Pull out every line of the material below and repeat each one word for word.

Data for processing:

____________________

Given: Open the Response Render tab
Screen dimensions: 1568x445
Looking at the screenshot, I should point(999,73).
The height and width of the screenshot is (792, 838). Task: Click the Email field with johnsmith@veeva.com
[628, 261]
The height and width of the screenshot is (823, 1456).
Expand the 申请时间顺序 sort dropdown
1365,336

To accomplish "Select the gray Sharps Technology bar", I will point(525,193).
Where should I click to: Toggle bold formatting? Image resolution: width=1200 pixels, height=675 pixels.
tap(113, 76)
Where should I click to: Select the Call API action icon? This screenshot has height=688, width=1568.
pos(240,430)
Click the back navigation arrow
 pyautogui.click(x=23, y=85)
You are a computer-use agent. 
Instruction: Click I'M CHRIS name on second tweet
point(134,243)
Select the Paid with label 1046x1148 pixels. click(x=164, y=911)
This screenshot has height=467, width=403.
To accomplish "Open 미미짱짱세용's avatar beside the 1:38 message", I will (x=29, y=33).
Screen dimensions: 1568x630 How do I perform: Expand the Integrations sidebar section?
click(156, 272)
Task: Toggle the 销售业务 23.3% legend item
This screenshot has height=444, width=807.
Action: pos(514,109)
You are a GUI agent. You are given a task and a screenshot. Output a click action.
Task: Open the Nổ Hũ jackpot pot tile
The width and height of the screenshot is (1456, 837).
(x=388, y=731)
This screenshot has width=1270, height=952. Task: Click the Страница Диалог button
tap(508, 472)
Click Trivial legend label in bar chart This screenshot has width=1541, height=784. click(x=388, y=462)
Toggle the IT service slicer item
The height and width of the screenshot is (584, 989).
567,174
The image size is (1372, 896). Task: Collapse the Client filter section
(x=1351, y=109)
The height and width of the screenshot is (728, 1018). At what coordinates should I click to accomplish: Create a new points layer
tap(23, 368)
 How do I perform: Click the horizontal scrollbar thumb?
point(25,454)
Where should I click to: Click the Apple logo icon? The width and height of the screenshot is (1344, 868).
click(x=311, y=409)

____________________

Answer to the task:
Given: Open the Response Render tab
Screen dimensions: 1568x445
Looking at the screenshot, I should point(999,73).
The height and width of the screenshot is (792, 838). Task: Click the Email field with johnsmith@veeva.com
[628, 261]
The height and width of the screenshot is (823, 1456).
Expand the 申请时间顺序 sort dropdown
1365,336

To accomplish "Select the gray Sharps Technology bar", I will point(525,193).
Where should I click to: Toggle bold formatting? Image resolution: width=1200 pixels, height=675 pixels.
tap(113, 76)
Where should I click to: Select the Call API action icon? This screenshot has height=688, width=1568.
pos(240,430)
Click the back navigation arrow
 pyautogui.click(x=23, y=85)
You are a computer-use agent. 
Instruction: Click I'M CHRIS name on second tweet
point(134,243)
Select the Paid with label 1046x1148 pixels. click(x=164, y=911)
This screenshot has height=467, width=403.
To accomplish "Open 미미짱짱세용's avatar beside the 1:38 message", I will (x=29, y=33).
Screen dimensions: 1568x630 How do I perform: Expand the Integrations sidebar section?
click(156, 272)
Task: Toggle the 销售业务 23.3% legend item
This screenshot has height=444, width=807.
Action: pos(514,109)
You are a GUI agent. You are given a task and a screenshot. Output a click action.
Task: Open the Nổ Hũ jackpot pot tile
The width and height of the screenshot is (1456, 837).
(x=388, y=731)
This screenshot has width=1270, height=952. Task: Click the Страница Диалог button
tap(508, 472)
Click Trivial legend label in bar chart This screenshot has width=1541, height=784. click(x=388, y=462)
Toggle the IT service slicer item
The height and width of the screenshot is (584, 989).
567,174
The image size is (1372, 896). Task: Collapse the Client filter section
(x=1351, y=109)
The height and width of the screenshot is (728, 1018). At what coordinates should I click to accomplish: Create a new points layer
tap(23, 368)
 How do I perform: Click the horizontal scrollbar thumb?
point(25,454)
Where should I click to: Click the Apple logo icon? The width and height of the screenshot is (1344, 868).
click(x=311, y=409)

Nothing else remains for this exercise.